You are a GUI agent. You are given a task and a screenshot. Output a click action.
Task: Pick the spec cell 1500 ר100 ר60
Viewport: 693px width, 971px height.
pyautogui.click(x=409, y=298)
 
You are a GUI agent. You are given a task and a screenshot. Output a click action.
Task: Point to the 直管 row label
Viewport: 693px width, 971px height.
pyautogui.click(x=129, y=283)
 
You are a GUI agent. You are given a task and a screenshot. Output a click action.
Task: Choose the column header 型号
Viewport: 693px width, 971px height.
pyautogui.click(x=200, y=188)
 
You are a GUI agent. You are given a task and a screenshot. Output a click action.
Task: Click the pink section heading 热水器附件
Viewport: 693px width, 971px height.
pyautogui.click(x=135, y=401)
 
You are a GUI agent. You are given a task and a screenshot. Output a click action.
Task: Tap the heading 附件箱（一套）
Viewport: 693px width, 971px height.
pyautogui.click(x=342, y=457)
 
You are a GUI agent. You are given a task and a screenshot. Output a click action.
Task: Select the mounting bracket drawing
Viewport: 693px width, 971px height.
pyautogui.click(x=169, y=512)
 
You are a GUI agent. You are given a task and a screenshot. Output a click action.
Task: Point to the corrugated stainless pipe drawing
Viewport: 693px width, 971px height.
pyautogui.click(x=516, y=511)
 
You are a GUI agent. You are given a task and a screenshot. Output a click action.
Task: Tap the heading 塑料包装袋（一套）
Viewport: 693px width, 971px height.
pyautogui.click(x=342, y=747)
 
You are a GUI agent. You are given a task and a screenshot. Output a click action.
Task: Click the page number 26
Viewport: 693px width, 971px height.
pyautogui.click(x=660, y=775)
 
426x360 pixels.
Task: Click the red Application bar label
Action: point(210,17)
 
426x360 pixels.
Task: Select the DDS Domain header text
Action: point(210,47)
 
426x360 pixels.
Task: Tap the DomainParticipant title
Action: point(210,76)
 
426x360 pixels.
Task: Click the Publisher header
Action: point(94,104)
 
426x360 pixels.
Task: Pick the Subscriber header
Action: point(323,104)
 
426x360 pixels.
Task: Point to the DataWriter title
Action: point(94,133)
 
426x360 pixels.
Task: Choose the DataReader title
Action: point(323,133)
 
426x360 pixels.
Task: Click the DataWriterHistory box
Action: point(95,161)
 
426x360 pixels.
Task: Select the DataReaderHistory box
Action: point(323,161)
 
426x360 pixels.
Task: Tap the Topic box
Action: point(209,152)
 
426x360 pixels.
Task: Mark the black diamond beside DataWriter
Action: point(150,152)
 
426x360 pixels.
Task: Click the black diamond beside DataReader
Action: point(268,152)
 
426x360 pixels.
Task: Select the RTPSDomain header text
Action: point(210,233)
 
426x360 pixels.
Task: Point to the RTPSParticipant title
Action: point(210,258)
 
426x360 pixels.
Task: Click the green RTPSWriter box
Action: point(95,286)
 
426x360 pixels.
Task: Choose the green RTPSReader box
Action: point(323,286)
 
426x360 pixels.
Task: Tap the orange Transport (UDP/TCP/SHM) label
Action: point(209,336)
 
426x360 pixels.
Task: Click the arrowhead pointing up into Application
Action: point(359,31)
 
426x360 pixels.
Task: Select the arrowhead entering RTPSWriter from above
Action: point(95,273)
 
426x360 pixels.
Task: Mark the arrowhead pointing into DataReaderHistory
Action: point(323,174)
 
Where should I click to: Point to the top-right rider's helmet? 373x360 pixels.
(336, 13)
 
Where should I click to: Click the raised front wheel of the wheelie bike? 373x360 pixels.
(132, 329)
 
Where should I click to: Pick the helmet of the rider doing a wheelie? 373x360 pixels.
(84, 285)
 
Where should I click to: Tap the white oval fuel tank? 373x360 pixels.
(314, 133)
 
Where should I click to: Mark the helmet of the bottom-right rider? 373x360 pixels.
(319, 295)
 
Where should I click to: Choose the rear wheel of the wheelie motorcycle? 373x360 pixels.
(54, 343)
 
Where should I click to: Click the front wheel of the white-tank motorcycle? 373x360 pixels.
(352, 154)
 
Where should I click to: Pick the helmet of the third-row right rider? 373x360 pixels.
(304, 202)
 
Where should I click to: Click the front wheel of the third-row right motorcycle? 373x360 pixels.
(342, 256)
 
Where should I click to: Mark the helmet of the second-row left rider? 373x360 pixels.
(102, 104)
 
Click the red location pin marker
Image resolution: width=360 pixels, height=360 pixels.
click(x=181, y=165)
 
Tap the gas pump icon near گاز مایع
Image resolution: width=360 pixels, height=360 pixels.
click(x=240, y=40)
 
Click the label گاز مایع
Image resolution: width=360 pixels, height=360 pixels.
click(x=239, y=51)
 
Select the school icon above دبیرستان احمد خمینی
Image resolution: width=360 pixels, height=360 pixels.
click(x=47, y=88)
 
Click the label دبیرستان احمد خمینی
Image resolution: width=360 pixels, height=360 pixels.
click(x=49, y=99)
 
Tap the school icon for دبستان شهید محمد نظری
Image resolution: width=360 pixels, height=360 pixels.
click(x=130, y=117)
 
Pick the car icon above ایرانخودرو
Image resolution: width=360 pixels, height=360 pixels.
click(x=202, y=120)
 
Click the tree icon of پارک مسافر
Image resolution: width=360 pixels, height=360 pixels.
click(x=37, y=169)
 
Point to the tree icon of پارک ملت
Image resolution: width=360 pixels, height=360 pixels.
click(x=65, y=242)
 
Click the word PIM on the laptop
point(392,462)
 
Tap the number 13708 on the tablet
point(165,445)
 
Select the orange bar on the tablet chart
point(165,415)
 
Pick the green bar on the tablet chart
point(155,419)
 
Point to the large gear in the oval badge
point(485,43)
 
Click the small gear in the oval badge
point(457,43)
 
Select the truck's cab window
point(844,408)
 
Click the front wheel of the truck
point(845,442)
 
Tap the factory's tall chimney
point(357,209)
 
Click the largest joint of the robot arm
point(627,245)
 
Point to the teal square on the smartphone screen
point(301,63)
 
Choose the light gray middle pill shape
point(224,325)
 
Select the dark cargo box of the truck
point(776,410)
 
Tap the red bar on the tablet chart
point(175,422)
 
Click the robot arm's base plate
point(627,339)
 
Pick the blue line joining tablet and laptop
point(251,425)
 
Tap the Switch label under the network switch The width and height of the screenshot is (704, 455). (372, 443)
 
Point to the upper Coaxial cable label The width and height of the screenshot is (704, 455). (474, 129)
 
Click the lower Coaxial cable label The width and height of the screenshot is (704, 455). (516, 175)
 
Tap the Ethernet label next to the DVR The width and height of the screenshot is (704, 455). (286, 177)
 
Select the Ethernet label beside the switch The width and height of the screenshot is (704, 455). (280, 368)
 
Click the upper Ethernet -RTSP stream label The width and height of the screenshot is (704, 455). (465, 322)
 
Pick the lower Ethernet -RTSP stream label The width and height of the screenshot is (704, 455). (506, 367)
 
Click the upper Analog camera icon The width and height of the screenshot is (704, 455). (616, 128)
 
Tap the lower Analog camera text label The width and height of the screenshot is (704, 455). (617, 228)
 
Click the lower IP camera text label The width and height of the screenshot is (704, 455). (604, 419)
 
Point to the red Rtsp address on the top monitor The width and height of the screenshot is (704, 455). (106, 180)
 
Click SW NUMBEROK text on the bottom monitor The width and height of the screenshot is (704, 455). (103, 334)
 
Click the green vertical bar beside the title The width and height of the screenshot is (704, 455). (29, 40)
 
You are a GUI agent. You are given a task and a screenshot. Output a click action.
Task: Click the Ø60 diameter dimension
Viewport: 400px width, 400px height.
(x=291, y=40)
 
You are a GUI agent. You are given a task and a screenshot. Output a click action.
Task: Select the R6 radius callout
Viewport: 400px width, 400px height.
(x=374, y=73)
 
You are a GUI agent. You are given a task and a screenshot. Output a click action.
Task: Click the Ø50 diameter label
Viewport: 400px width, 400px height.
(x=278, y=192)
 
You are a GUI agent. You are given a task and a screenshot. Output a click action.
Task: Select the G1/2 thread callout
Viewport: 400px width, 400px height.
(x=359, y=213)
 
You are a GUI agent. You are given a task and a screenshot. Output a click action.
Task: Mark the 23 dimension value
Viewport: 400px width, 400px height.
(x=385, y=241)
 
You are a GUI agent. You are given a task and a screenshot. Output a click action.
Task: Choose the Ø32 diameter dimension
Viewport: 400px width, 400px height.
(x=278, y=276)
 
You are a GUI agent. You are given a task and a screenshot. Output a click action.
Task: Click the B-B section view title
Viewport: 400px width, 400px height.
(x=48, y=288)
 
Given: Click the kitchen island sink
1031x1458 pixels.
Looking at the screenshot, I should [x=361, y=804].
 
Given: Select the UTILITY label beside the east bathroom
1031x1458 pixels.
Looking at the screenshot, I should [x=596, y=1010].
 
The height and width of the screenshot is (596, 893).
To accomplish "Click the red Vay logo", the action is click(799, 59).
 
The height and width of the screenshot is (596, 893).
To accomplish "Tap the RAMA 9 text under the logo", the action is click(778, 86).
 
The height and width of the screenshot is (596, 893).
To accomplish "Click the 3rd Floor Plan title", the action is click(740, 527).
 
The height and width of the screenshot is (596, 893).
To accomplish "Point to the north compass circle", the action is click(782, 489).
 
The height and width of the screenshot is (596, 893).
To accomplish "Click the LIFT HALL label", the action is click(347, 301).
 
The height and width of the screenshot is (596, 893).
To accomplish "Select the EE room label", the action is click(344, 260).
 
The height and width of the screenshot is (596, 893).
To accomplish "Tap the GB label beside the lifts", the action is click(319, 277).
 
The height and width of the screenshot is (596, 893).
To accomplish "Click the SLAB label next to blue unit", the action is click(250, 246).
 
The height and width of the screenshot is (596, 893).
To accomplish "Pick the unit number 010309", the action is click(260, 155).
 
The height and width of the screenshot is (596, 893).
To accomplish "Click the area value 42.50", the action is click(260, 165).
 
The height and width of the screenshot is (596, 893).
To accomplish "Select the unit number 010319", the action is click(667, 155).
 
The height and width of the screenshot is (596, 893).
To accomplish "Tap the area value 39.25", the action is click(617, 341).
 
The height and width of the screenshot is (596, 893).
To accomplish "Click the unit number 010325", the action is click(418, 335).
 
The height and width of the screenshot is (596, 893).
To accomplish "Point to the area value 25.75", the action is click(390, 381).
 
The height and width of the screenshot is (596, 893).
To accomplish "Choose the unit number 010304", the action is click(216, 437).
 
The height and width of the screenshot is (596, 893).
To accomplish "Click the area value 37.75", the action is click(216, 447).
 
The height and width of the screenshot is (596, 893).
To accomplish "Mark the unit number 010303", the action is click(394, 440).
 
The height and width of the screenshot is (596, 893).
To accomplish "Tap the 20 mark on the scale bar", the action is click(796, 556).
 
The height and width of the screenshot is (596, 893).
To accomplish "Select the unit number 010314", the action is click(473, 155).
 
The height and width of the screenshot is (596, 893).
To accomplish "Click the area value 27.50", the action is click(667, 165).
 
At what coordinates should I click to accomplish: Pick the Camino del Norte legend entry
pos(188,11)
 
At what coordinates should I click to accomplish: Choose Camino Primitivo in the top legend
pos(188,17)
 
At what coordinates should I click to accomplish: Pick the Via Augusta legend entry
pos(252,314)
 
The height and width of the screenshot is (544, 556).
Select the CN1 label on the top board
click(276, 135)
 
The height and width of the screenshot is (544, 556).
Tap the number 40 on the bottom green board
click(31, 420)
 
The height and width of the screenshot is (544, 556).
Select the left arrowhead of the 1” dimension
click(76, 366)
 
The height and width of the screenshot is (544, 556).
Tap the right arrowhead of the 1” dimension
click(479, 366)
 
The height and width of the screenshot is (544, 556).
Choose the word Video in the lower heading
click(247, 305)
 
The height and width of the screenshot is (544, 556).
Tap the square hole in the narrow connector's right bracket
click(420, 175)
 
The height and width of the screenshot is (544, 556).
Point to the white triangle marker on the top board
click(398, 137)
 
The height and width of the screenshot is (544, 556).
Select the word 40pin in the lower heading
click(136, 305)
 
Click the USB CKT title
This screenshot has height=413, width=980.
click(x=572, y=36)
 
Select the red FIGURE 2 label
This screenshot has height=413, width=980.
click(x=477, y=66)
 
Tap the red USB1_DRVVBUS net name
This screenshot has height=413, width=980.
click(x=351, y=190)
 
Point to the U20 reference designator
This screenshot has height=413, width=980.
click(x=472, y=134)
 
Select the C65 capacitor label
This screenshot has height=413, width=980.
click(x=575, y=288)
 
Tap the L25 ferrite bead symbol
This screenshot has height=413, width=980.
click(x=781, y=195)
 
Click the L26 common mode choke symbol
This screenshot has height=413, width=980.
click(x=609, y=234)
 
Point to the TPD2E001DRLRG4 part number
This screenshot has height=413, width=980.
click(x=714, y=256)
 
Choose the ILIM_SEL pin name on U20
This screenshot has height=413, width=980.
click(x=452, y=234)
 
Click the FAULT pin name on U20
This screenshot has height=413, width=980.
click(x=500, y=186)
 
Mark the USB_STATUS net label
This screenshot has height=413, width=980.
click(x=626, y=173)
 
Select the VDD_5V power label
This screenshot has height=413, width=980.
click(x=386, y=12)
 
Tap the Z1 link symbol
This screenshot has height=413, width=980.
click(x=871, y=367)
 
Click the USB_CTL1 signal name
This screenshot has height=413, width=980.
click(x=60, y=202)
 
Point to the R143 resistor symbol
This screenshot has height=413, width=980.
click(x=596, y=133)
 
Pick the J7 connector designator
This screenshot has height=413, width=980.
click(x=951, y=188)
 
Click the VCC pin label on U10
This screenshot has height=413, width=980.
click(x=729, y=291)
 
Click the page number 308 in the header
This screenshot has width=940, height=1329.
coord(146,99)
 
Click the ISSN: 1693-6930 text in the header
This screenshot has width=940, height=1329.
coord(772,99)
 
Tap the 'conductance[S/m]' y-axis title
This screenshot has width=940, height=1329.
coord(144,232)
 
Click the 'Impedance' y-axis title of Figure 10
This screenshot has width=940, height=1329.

-----

Directions for this task:
Rewrite the items from the line containing "Point to the large gear in the oval badge" through the line containing "Pick the lower", replacing "oval badge" with "round badge" and leaving everything else unchanged.

Response to the exercise:
Point to the large gear in the round badge
point(485,43)
 
Click the small gear in the round badge
point(457,43)
 
Select the truck's cab window
point(844,408)
 
Click the front wheel of the truck
point(845,442)
 
Tap the factory's tall chimney
point(357,209)
 
Click the largest joint of the robot arm
point(627,245)
 
Point to the teal square on the smartphone screen
point(301,63)
 
Choose the light gray middle pill shape
point(224,325)
 
Select the dark cargo box of the truck
point(776,410)
 
Tap the red bar on the tablet chart
point(175,422)
 
Click the robot arm's base plate
point(627,339)
 
Pick the blue line joining tablet and laptop
point(251,425)
 
Tap the Switch label under the network switch The width and height of the screenshot is (704, 455). (372, 443)
 
Point to the upper Coaxial cable label The width and height of the screenshot is (704, 455). (474, 129)
 
Click the lower Coaxial cable label The width and height of the screenshot is (704, 455). (516, 175)
 
Tap the Ethernet label next to the DVR The width and height of the screenshot is (704, 455). (286, 177)
 
Select the Ethernet label beside the switch The width and height of the screenshot is (704, 455). (280, 368)
 
Click the upper Ethernet -RTSP stream label The width and height of the screenshot is (704, 455). (465, 322)
 
Pick the lower Ethernet -RTSP stream label The width and height of the screenshot is (704, 455). (506, 367)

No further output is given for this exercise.